A register of landing certificates (Form No. 134) is required to be kept by consular officers in a book furnished for the purpose.

728. For merchandise in transit to Canada and Mexico from for. eign countries. —Section 3005 of the Revised Statutes provides that all merchandise arriving at certain ports and destined for places in the adjacent British provinces or in the Republic of Mexico may be entered at a custom-house and conveyed in transit through the territory of the United States without payment of duties, under such regulations as the Secretary of the Treasury may prescribe.

Bond for merchandise exported to Canada under this law may be canceled under the Treasury regulations, on receipt of a certificate of inspection and exportation made by the collector of customs of the United States at the frontier port and a certificate of landing in Canada by the collector at the Canadian port of entry, without consular verification.-Cust. Reg., arts. 437, 438.

For the cancellation of the bond for merchandise in transit to Mexico under section 3005 of the Revised Statutes the exporter is required to produce, in addition to the certificate of inspection and exportation of the collector at the frontier port, a landing certificate (Form No. 184) of the foreign consignee or a certificate of entry from a Mexican customs officer, verified by a consular officer of the United States (Form No. 185).
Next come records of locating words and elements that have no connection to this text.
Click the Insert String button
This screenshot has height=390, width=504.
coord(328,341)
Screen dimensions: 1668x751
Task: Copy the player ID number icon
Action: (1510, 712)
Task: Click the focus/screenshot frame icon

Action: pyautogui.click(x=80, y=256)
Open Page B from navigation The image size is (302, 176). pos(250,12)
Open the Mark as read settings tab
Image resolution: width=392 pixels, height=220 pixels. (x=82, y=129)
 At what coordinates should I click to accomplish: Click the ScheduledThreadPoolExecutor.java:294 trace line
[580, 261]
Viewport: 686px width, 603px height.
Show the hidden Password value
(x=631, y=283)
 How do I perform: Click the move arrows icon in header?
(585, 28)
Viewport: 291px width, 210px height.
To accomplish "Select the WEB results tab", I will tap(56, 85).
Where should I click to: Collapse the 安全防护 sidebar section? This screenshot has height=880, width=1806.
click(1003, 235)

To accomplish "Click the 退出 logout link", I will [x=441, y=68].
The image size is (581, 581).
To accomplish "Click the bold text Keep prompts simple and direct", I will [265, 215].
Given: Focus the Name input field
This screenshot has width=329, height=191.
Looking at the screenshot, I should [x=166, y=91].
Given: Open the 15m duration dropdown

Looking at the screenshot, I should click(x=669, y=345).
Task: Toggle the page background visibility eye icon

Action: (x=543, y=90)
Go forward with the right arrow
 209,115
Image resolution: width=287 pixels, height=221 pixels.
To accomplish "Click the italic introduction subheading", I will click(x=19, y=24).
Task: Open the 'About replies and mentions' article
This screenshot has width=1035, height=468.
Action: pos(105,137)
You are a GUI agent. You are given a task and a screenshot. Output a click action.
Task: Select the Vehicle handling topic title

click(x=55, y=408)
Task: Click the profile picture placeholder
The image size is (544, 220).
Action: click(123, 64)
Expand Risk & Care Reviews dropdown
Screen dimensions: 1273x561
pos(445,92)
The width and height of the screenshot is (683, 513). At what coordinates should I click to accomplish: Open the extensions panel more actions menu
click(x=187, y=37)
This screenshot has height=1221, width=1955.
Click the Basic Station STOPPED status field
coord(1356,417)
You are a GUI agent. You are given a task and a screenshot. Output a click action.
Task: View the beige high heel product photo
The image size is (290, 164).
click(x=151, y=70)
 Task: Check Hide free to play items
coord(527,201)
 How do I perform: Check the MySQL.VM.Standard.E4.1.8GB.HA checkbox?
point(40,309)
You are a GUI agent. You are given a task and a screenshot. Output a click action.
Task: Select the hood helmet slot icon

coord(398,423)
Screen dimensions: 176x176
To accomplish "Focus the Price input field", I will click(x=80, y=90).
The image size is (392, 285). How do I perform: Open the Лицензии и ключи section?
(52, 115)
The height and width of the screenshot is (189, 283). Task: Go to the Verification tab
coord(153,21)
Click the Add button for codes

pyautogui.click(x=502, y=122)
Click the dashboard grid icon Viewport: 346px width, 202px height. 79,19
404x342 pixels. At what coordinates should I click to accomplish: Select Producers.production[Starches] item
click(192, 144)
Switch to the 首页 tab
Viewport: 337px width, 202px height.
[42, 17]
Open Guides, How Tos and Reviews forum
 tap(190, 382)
The holder at a foreign port of a bill of lading issued to him by the common carrier may properly be considered as the consignee authorized to execute the landing certificate.S. 10708.

729. Transportation in bond into the Free Zone of Mexico.—The application of the foregoing regulations to that portion of the Mexican border known as the Free Zone was suspended by a joint resolution of Congress passed March 1, 1895, which directs the Secretary of the Treasury to suspend the operation of section 3005 of the Revised Statutes in so far as the same permits goods, wares, and merchandise to be transported in bond through the United States into the Free Zone of Mexico so long as the Mexican Free Zone law exists.28 Stat. L., 973; S. 15771.

730. Transportation beyond Free Zone-Entry in Free Zone Places affected.—Merchandise destined for places in Mexico beyond the limits of said Free Zone may be forwarded as heretofore under the regulations cited. Merchandise consigned to places within the limits of the Free Zone must be entered and appraised at the port of original importation, and may be forwarded, under warehouse and transportation entry, to ports on the frontier, where entry for exportation may be made in the usual manner.-S. 15792, 15904, 15935, 16130, 16263, 16396, 17294.

The places within the Free Zone affected by the law may be ascertained by application to the Secretary of the Treasury.

731. Consuls and special Treasury agents.-Consular officers will confer freely with the Treasury revenue agents who may be appointed to visit and examine the consulates. They will remember, however, that these agents have no authority to instruct them as to their official acts. Consular officers will also render to such revenue agents every assistance in their power in the performance of their duties, giving them free access to the records and papers of their consulates relating to trade with the United States; communicating to them promptly any information acquired by them showing or indicating actual or contemplated frauds in the exportation of merchandise to the United States, or which may be in any wise useful to such agents in the prosecution of their inquiries or the performance of their duties, and generally cooperating with them therein; and giving special attention to any invoices of merchandise in which, or in relation to which, such agents may advise them that there is reason to apprehend that fraud or irregularity has been or is likely to be committed. Where samples are susceptible of being divided, such agents will be entitled to one-half of any such sample on application therefor; and in all cases they will be entitled to make such use of samples as may be necessary to enable them to prosecute any inquiry or procure any required proof in the performance of their duties.